Clauses générales vs clauses particulières : la distinction clé
Les clauses générales décrivent les exigences applicables à l’ensemble du lot : normes de référence, conditions d’exécution, obligations de résultat. Les clauses particulières précisent les choix propres au projet : matériaux, marques agréées, teintes, performances spécifiques. Confondre les deux niveaux aboutit soit à un CCTP trop générique (peu opposable), soit à un document surchargé difficile à interpréter par les entreprises.
Pourquoi les bibliothèques métier changent tout
Rédiger des prescriptions à partir de zéro est une source d’erreurs et de perte de temps considérable. Les bibliothèques métier fournissent des clauses préconstruites, auditées techniquement et régulièrement mises à jour en fonction des évolutions normatives. Deux références font autorité dans la profession :
- BatiCCTP du CSTB : bibliothèque de clauses techniques validées par le Centre Scientifique et Technique du Bâtiment, couvrant l’ensemble des lots d’un bâtiment.
- BatiChiffrage : référentiel de prix et de prescriptions techniques permettant d’aligner description des ouvrages et estimation des coûts.
Ces bibliothèques sont intégrées nativement dans DeviSOC, ce qui permet de sélectionner les clauses directement depuis le logiciel sans ressaisie ni copier-coller depuis un PDF externe.
Ainsi les cabinets utilisant DeviSOC avec bibliothèques intégrées gagnent en moyenne 30 % à 60% de temps par DCE, soit environ 10 heures économisées par projet.
Étape 4 : Assurer la cohérence entre lots et avec la DPGF
Un CCTP ne vit pas seul. Il est indissociable de la DPGF qui en traduit les prescriptions en quantités et en prix. Une désynchronisation entre les deux documents (oubli d’un ouvrage dans la DPGF, nature de travaux qui ne correspond plus à la description technique) fragilise l’analyse des offres et peut générer des réclamations d’entreprises.
Points d’interface à vérifier systématiquement
- Chaque ouvrage décrit dans le CCTP est-il bien repris dans la DPGF avec la même désignation ?
- Les unités de mesure (ml, m², u, ens.) sont-elles cohérentes entre les deux documents ?
- Les options et variantes apparaissent-elles bien dans les deux pièces ?
- Les travaux d’interface entre lots sont-ils attribués à un lot unique dans les deux documents ?
Liaison CCTP-DPGF : manuelle vs automatique
Lorsque la liaison entre CCTP et DPGF est gérée manuellement, chaque modification du descriptif impose une double mise à jour. Sur un DCE de 10 lots, cette double saisie représente une source d’erreur significative et un surcoût de temps substantiel.
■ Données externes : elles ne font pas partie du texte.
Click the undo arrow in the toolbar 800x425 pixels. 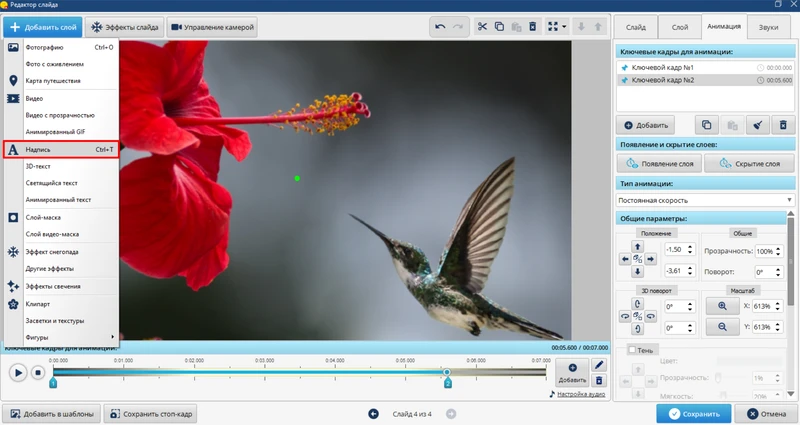[440, 27]
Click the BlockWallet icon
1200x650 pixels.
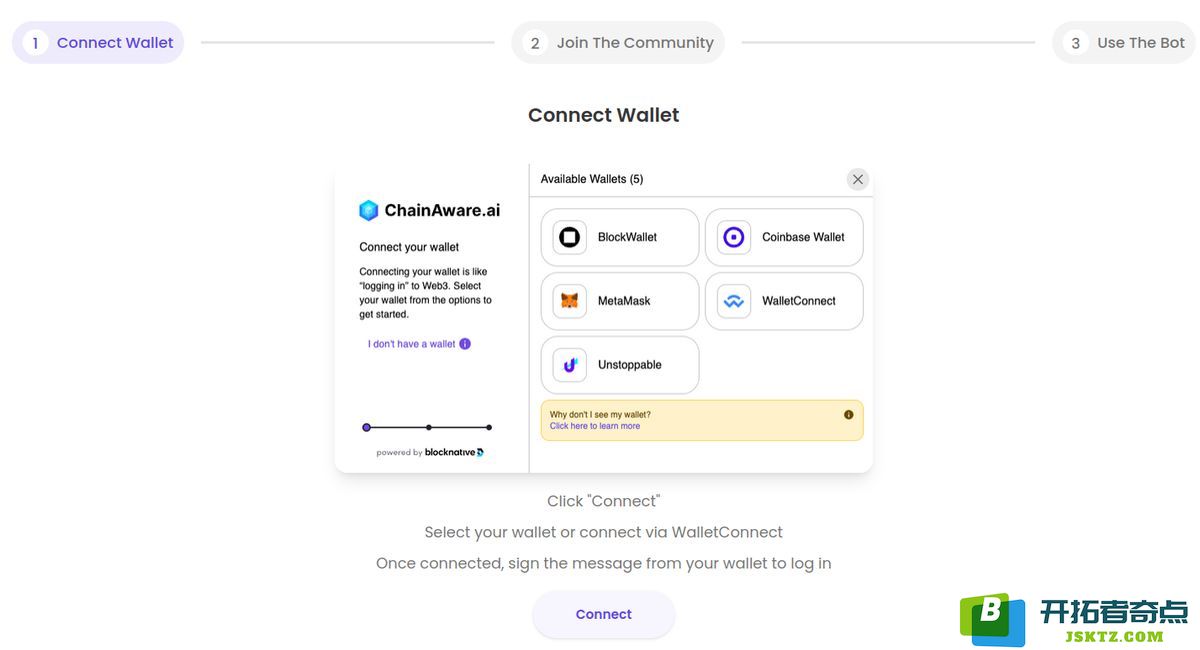point(570,237)
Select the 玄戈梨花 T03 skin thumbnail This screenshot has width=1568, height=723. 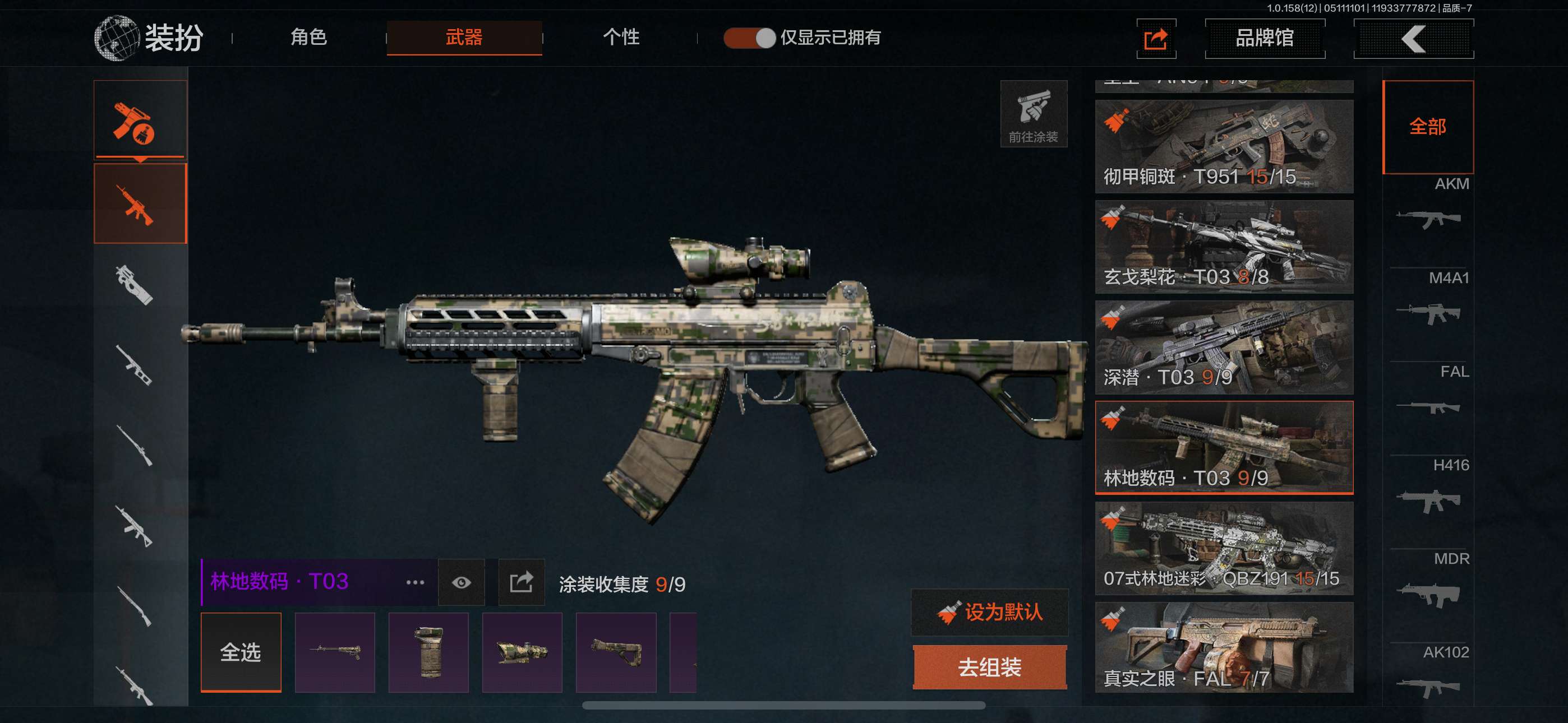[1224, 247]
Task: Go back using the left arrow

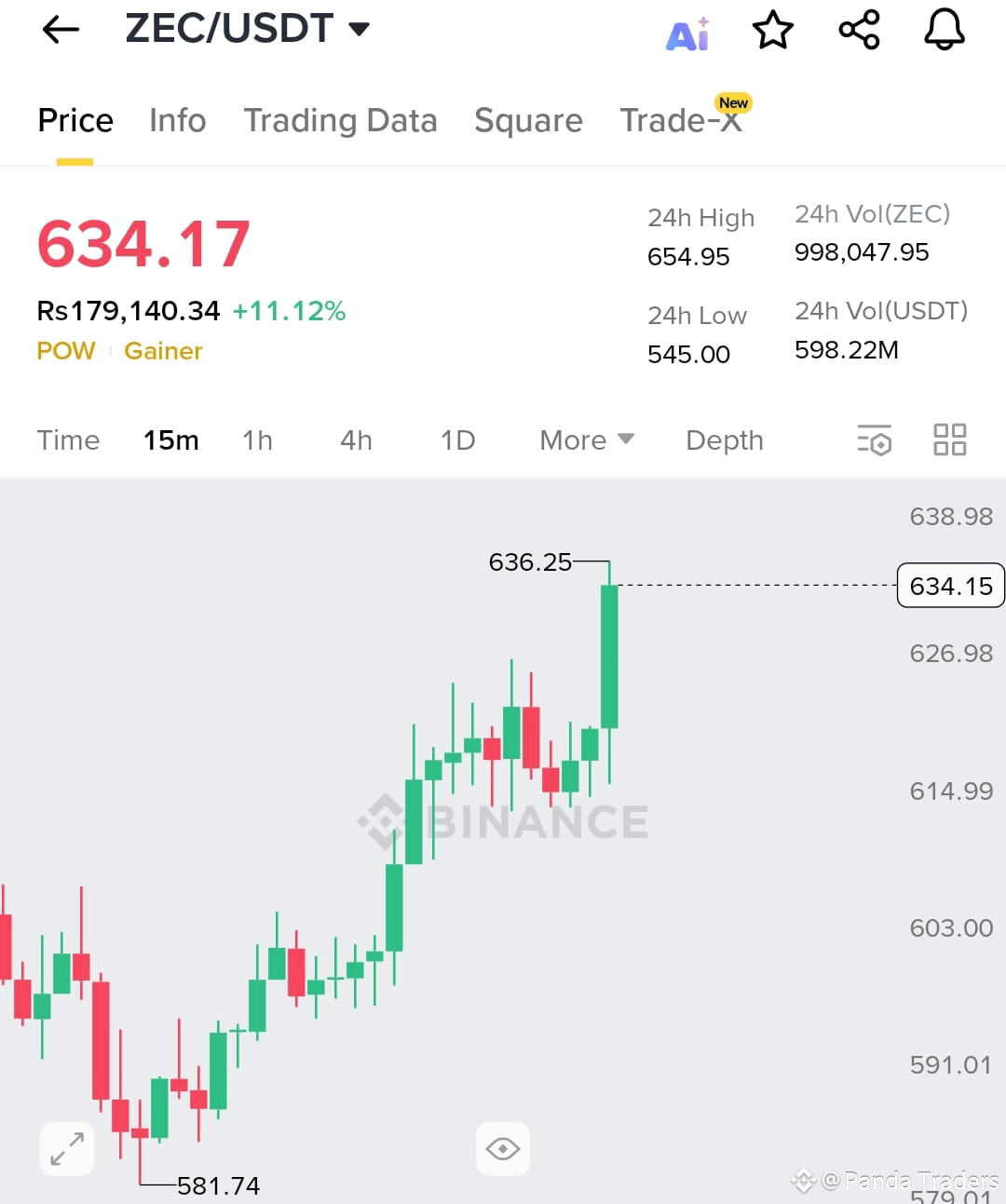Action: click(61, 30)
La liaison CCTP-DPGF en temps réel disponible dans DeviSOC élimine cette double saisie : toute modification du descriptif technique se répercute instantanément dans la décomposition du prix global et forfaitaire, sans ressaisie.
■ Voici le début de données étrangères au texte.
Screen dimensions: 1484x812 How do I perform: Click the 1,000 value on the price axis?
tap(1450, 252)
Étape 5 : Relire, numéroter et livrer dans les délais
Une fois les prescriptions rédigées et la cohérence vérifiée, la phase de contrôle qualité avant envoi détermine la solidité juridique du document. Un CCTP mal numéroté, avec des renvois internes erronés ou des pages manquantes, expose le maître d’œuvre à des demandes de clarification en phase offre qui retardent l’ensemble de la consultation.
Ces 5 étapes s’inscrivent dans une démarche plus large : consultez notre guide complet pour rédiger un CCTP.
Les informations indispensables à intégrer dans un CCTP
Un CCTP complet doit contenir un ensemble d’informations précises pour être exploitable par les entreprises. Voici les éléments incontournables à ne pas oublier.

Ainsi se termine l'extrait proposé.